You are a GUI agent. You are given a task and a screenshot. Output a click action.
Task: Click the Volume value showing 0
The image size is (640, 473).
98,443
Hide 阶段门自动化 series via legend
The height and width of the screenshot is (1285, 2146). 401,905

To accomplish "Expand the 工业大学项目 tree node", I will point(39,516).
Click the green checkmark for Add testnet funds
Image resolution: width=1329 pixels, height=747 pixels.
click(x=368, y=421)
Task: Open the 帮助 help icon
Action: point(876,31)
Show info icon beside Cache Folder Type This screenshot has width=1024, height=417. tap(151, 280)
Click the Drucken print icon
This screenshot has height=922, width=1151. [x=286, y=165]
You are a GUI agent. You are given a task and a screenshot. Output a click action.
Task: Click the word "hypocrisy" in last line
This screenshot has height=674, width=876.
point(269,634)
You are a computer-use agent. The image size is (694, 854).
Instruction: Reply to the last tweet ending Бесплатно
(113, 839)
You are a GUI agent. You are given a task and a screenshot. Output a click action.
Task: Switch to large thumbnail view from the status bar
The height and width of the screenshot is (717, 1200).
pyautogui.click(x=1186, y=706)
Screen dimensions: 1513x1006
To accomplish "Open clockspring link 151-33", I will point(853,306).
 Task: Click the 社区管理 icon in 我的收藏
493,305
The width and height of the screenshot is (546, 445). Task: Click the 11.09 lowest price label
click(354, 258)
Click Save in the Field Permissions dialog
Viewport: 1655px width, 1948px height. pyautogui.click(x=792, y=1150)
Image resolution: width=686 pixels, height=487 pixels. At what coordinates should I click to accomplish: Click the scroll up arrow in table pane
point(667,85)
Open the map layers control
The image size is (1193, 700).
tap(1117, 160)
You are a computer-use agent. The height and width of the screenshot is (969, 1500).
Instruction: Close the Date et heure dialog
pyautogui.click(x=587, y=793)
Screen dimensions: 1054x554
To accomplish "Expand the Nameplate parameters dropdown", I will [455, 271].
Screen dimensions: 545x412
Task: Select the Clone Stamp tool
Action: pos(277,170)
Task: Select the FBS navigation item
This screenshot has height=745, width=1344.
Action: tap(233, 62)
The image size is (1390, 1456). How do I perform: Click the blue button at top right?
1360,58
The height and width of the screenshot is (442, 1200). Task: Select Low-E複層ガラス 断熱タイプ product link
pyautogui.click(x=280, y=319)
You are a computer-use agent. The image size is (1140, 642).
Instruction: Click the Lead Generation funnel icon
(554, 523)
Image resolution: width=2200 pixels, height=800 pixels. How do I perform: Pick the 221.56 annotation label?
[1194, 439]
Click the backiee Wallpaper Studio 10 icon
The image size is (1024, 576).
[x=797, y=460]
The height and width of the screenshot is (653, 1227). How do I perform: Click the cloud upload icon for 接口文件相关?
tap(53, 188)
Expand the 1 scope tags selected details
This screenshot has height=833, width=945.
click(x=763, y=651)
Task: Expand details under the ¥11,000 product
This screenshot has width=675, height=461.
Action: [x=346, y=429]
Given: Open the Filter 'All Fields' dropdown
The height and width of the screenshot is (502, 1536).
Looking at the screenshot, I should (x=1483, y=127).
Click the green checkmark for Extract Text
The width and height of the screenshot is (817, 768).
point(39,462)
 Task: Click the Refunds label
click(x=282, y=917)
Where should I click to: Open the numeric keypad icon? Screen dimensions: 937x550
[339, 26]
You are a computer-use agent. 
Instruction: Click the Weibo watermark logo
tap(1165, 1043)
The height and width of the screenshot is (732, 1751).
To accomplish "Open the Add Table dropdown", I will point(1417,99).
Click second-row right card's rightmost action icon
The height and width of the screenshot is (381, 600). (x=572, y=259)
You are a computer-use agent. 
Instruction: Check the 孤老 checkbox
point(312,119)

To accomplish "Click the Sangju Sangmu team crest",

YOUR GOAL:
With the line containing "The height and width of the screenshot is (653, 1227)." as the first and the last line of the data as the final one, copy every line between them exactly, those two included.

WORKED SOLUTION:
The height and width of the screenshot is (653, 1227). How do I perform: Click the cloud upload icon for 接口文件相关?
tap(53, 188)
Expand the 1 scope tags selected details
This screenshot has height=833, width=945.
click(x=763, y=651)
Task: Expand details under the ¥11,000 product
This screenshot has width=675, height=461.
Action: [x=346, y=429]
Given: Open the Filter 'All Fields' dropdown
The height and width of the screenshot is (502, 1536).
Looking at the screenshot, I should (x=1483, y=127).
Click the green checkmark for Extract Text
The width and height of the screenshot is (817, 768).
point(39,462)
 Task: Click the Refunds label
click(x=282, y=917)
Where should I click to: Open the numeric keypad icon? Screen dimensions: 937x550
[339, 26]
You are a computer-use agent. 
Instruction: Click the Weibo watermark logo
tap(1165, 1043)
The height and width of the screenshot is (732, 1751).
To accomplish "Open the Add Table dropdown", I will point(1417,99).
Click second-row right card's rightmost action icon
The height and width of the screenshot is (381, 600). (x=572, y=259)
You are a computer-use agent. 
Instruction: Check the 孤老 checkbox
point(312,119)

To accomplish "Click the Sangju Sangmu team crest",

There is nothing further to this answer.